** Data shown **
Content starts

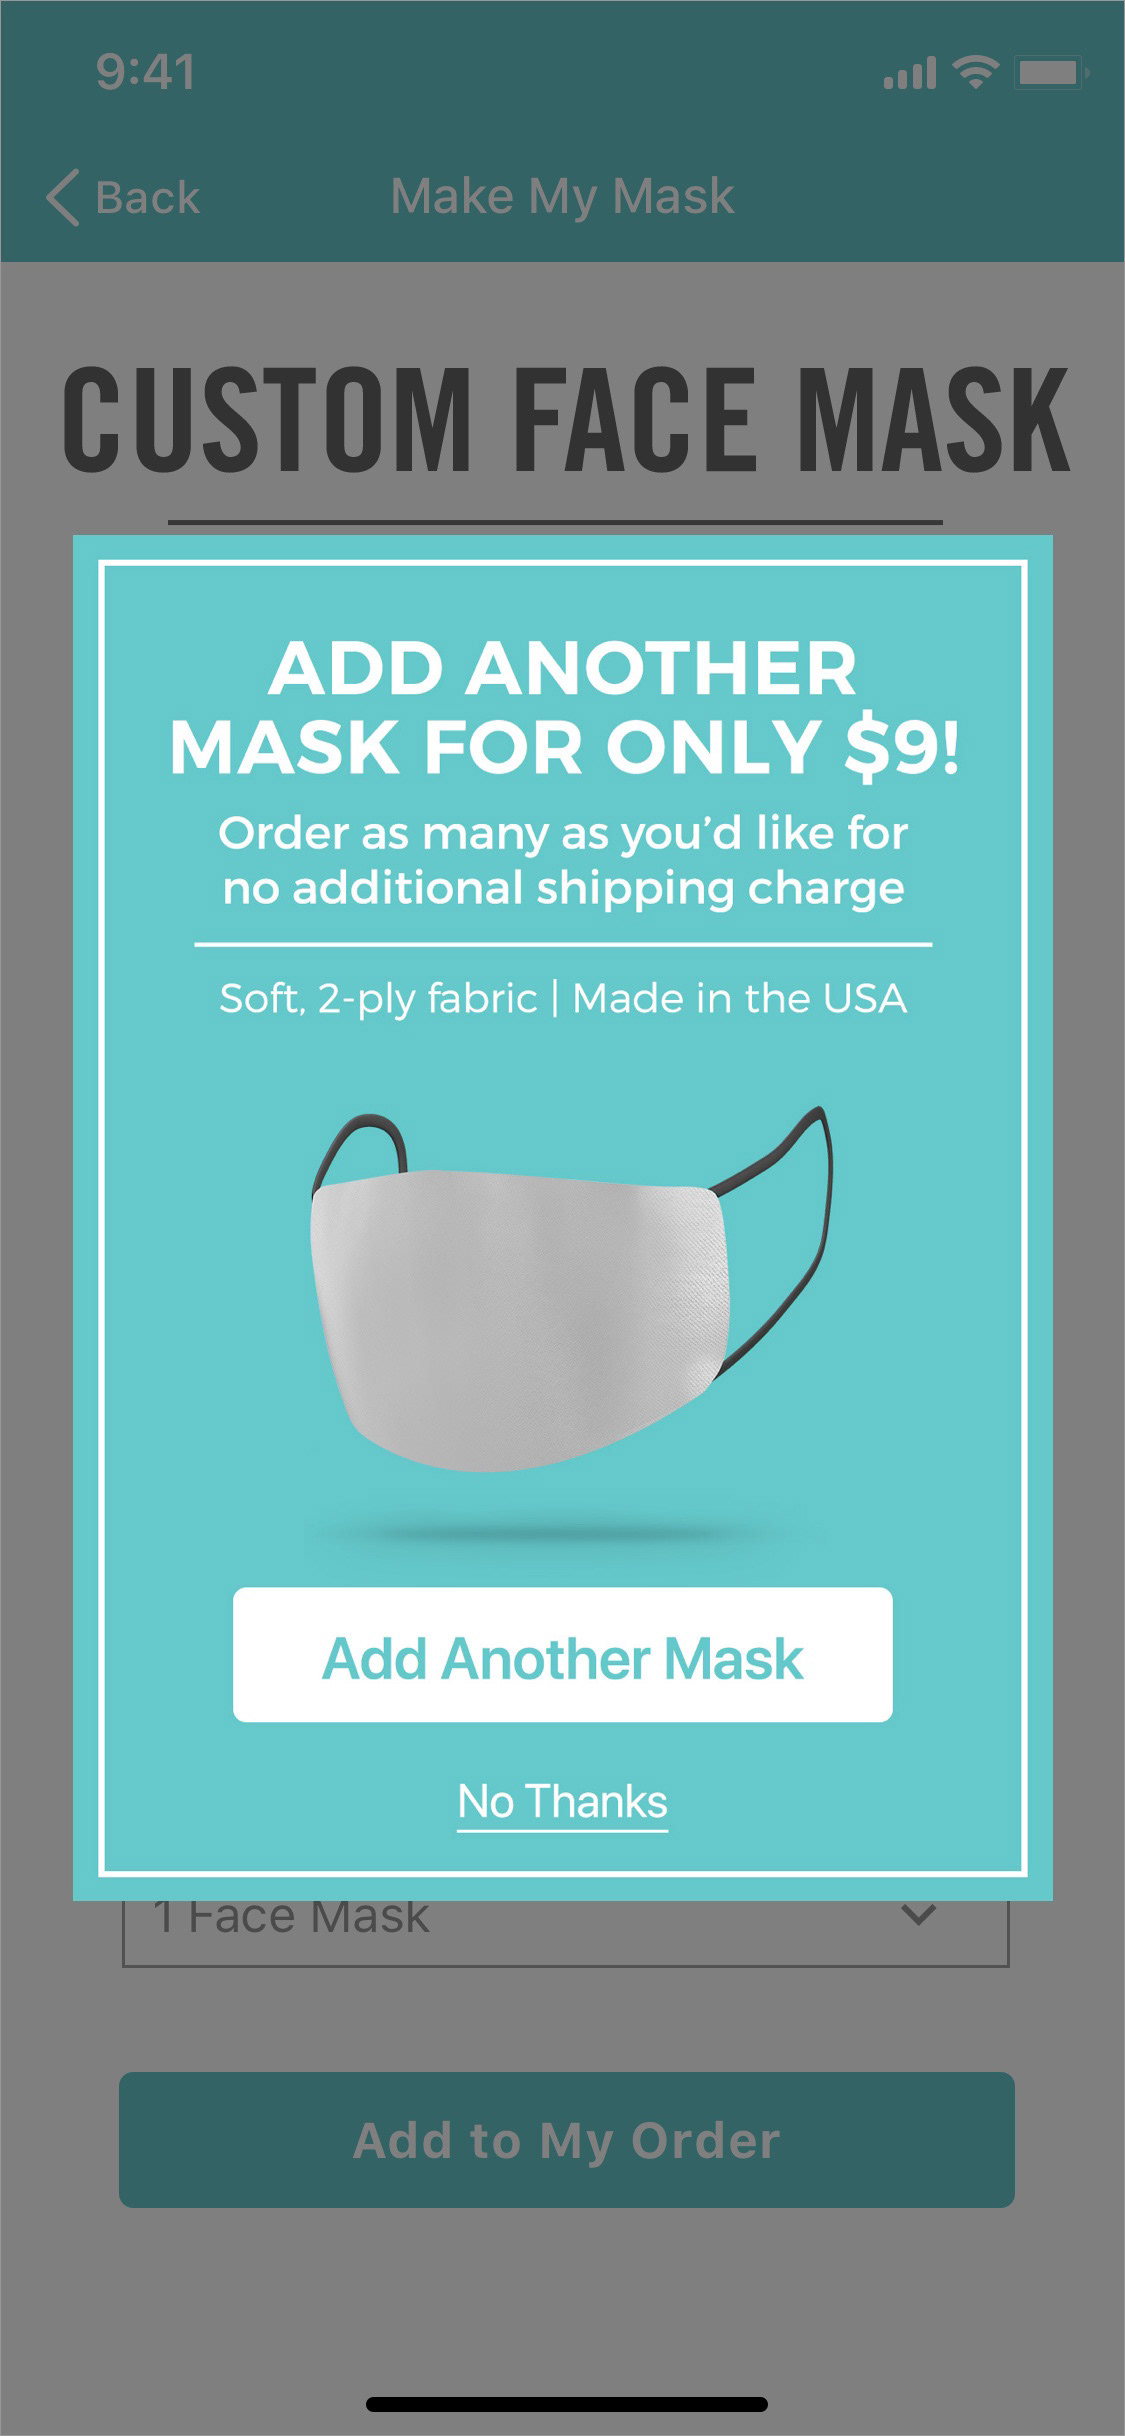Tap the Made in the USA text
The image size is (1125, 2436).
(x=740, y=998)
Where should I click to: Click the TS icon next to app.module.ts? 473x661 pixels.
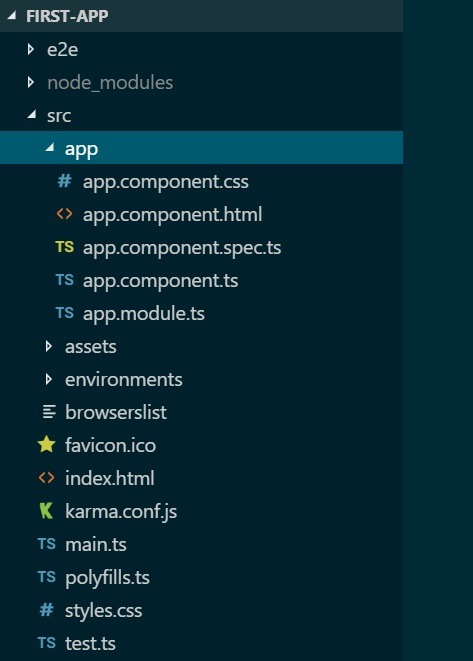(64, 313)
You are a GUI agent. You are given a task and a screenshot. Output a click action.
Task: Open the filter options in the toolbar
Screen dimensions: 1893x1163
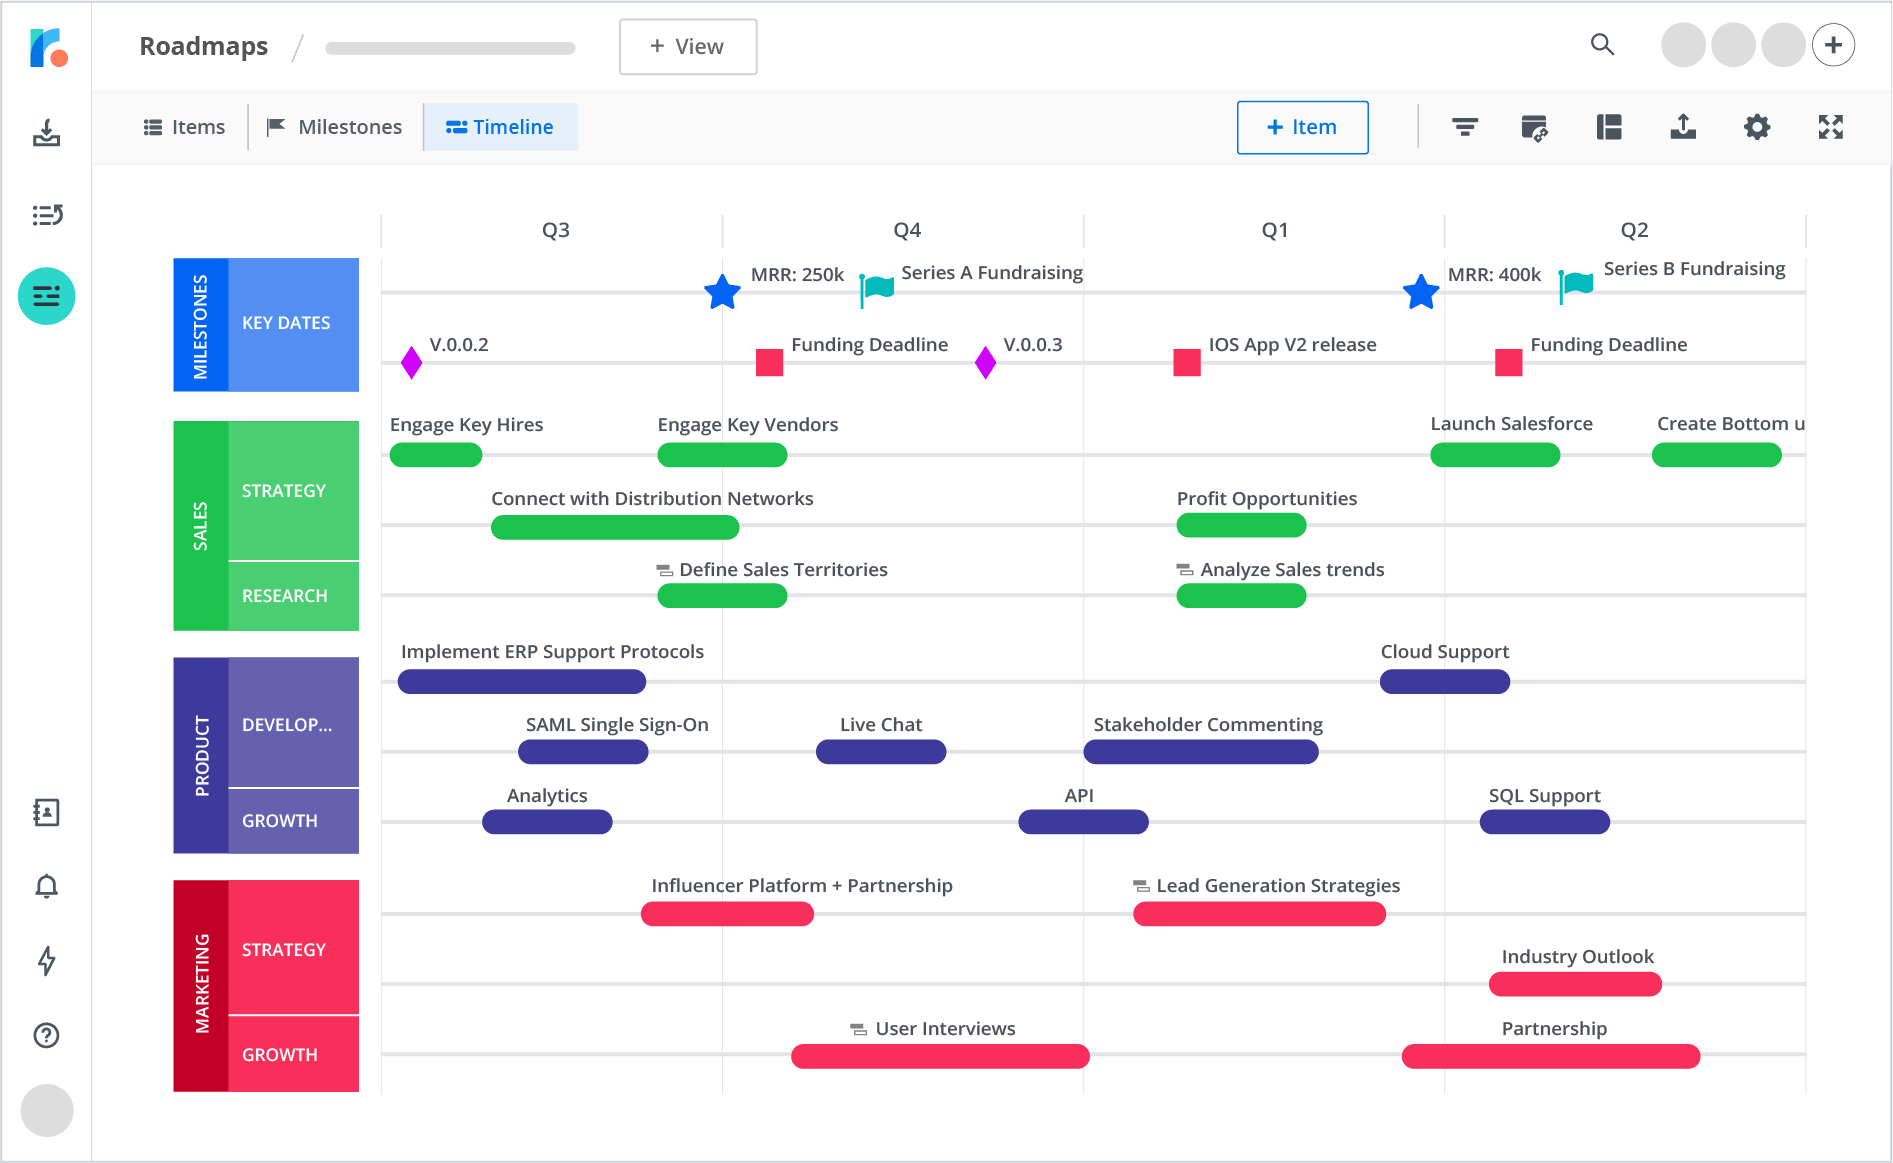[x=1464, y=127]
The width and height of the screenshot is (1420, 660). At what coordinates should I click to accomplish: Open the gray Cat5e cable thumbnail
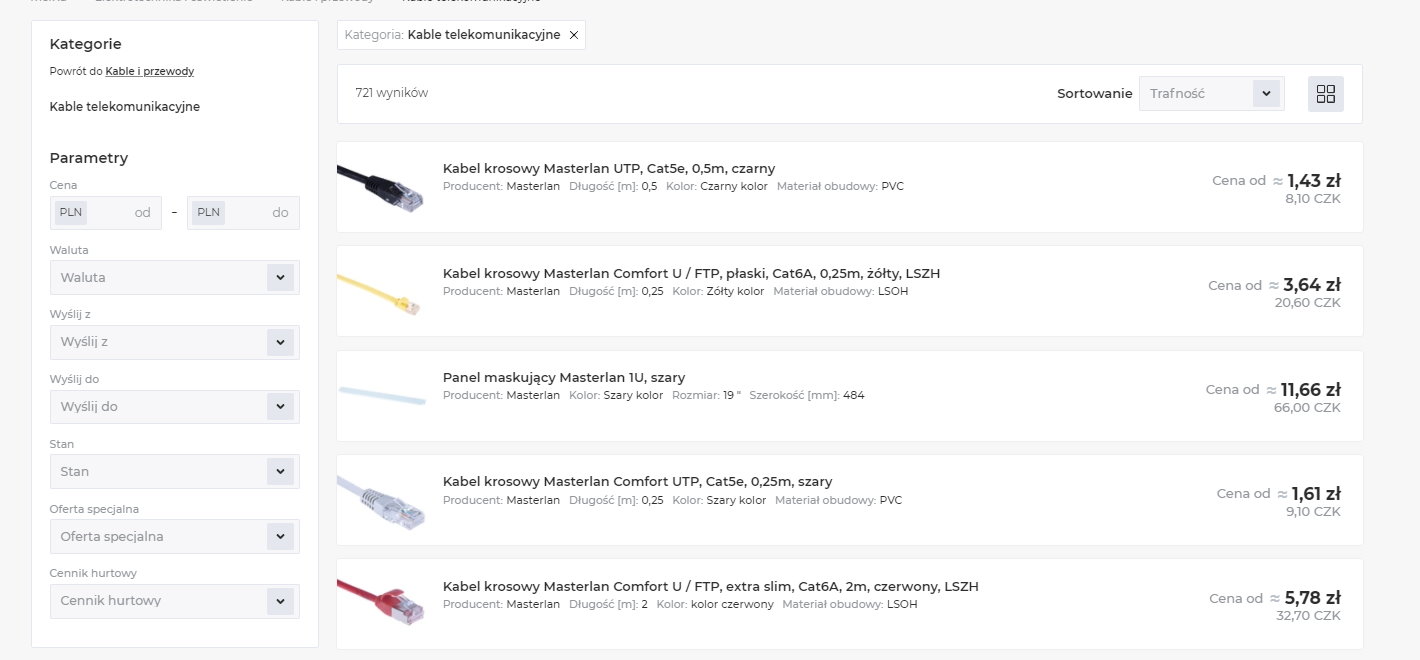381,499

Content ends

** Exercise description **
Retype, word for word, the line containing "The width and" and each line after it through the end of the data, leaving any picture out.

** Task result **
The width and height of the screenshot is (1420, 660). At what coordinates should I click to accomplish: Open the gray Cat5e cable thumbnail
381,499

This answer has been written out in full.